The Gift: Movie Review (2008)

Editor's note: Just plucked this 2000 film from the archives and am publishing it here for the first time. I remember liking it quite a bit. And just look at what's become of Cate Blanchett in the meantime....
“The Gift”
Directed by Sam Raimi, written by Billy Bob Thornton and Tom Epperson, 112 minutes, rated R.(Originally published in 2000)
Sam Raimi’s “The Gift,” an old-school, Southern Gothic thriller charged with strong performances, gorgeous cinematography and an involving story that grips from the get-go, is pure pulp entertainment, a movie that’s immanently watchable in spite of its handful of missteps.
As predictable as it is, the film, from a script by Billy Bob Thornton and Tom Epperson, nevertheless manages to weave a mesmerizing narrative, one that satisfies in large part because of its superb cast.

Such is the case in “The Gift.” As Annie Wilson, a young backwater widow who inherited her grandmother’s psychic gift, Blanchett’s quiet intensity grounds a movie that could easily have given itself over to Southern-fried camp. Indeed, she doesn’t play Annie as cinema’s answer to Madame Cleo, the ribald Jamaican Tarot card reader currently dispensing her foot-stomping brand of advice on television.
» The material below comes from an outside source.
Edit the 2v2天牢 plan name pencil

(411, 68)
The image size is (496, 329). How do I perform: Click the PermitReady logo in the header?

Instead, Blanchett infuses Annie with sensitivity and humility, a mother of three boys who’s fully aware that her gift has the power to change lives.
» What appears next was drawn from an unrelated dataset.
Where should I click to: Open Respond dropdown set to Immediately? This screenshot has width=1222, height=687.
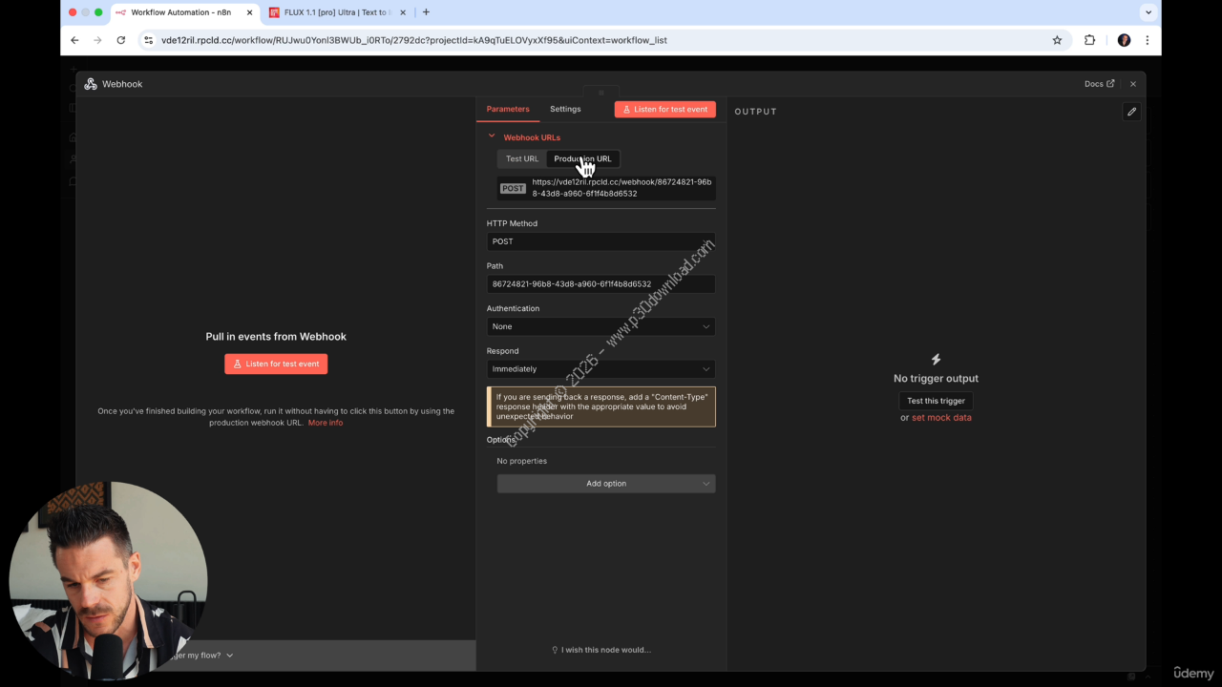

Toss into this potent stew a passive aggressive school principal (Greg Kinnear) who’s engaged to the town tramp (Katie Holmes), a woman who eventually winds up naked and chained at the bottom of the town swamp, and the film starts to crank up the heat in a whodunit that plays fair until its final moments, when--inexplicably--Raimi breaks the film’s haunting momentum with divine intervention.